Detection of Myocardial Ischemia with Hidden Semi Markovian Models

J Dumont*, G Carrault, P Gomis, GS Wagner, AI Hernandez

Université de Rennes
Rennes, France

Myocardial ischemia is still a major public health problem. A reliable detection of acute or transient ischemia episodes may contribute to the reduction in the delay between the appearance of ischemia and the application of adapted reperfusion procedures; and to improve the risk-stratification of the patients with respect to a future acute ischemic stroke. Among electrocardiographic data, ST segment analysis remains the most common method used in monitoring systems. It is, however, admitted that to overcome its low specificity, other indicators have to be jointly analyzed. Although ischemia is a dynamic process, the final decision (ischemia is absent/present) often relies on static measurements and the comparison to a predefined threshold.

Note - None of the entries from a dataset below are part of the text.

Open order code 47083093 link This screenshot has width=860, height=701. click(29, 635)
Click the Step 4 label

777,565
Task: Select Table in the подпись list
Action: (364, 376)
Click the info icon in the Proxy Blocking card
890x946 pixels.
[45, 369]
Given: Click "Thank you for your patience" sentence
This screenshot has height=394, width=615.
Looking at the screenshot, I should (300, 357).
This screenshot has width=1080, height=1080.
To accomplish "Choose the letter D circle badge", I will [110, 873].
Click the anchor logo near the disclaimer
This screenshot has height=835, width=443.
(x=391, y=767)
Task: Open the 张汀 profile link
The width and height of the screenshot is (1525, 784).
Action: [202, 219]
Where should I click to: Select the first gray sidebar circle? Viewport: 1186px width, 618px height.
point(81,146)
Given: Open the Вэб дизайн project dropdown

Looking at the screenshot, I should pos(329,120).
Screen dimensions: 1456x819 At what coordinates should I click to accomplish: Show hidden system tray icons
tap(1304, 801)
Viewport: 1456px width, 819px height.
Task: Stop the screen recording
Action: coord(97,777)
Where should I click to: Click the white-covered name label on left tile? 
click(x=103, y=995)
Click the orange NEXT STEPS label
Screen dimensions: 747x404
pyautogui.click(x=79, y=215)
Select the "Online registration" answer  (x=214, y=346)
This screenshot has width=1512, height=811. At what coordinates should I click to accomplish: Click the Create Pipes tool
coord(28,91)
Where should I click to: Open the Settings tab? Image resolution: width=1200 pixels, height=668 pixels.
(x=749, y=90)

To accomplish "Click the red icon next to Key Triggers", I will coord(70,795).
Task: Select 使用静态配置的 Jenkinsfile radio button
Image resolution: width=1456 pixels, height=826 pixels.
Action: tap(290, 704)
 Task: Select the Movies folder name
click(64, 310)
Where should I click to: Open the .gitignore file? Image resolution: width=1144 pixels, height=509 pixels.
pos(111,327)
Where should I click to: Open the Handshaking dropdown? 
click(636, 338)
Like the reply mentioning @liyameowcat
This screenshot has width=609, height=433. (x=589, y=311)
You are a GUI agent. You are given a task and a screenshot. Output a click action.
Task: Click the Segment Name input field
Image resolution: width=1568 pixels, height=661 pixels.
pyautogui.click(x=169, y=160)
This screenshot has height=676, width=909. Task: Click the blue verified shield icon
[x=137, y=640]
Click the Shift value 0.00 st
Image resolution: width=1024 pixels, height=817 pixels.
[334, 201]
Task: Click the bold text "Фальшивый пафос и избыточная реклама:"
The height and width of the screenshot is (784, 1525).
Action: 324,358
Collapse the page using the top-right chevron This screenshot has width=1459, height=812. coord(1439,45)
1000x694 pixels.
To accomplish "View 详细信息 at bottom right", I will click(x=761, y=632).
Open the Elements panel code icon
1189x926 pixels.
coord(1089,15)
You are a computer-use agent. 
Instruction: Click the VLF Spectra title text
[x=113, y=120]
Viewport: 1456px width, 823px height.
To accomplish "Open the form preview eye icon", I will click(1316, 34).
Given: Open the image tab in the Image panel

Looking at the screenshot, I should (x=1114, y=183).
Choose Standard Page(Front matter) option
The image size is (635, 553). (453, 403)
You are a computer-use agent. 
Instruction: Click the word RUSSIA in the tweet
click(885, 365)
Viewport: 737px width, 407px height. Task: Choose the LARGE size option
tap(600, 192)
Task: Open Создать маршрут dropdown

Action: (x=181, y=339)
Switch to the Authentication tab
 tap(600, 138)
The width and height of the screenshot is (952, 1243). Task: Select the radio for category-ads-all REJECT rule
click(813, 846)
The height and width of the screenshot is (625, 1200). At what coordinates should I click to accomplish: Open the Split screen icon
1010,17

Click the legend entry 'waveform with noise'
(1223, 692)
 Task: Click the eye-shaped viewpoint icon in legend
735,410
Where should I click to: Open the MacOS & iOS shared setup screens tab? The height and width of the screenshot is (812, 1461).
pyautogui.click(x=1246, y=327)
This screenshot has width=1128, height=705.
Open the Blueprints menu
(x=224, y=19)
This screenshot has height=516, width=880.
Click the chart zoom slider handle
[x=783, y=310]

To improve this detection, it appears important to take into consideration the temporal evolution of the retained indicators. In this work, a methodology to characterize the joint evolution of a number of clinical parameters affected by ischemia is proposed and evaluated. It is based upon Hidden Semi Markovian Models (HSMM). Unlike standard HMM, each state of the model is constituted by a multivariate Normal Probability Distribution (NPD) to characterize a part of the feature space. Also, the time spent in each state is modeled by a NPD. The Viterbi algorithm has been adapted to the HSMM case to train the models. The performances of this new methodology were evaluated on the STAFF3 database (annotated ischemic episodes induced by balloon inflation). Two models, an ischemic and a reference model, were defined. The detection of an ischemic event is decided when the likelihood of the ischemic model largely exceeds the likelihood of the reference model. Several models have been tested according to the variables introduced. It appears that the best compromise between sensitivity (SE) and specificity (SP) is achieved by considering only the RT interval (SE = 89.1%; SP = 87.5%). When the amplitude of the R wave is introduced, these performances are observed (SE = 94.7; SP = 71.9%). The classical method using only the ST segment provides lower performance values (SE = 79.1; SP = 56.1%). Thus, the HSMM technique seems to be a potential method for non-invasive detection of myocardial ischemia.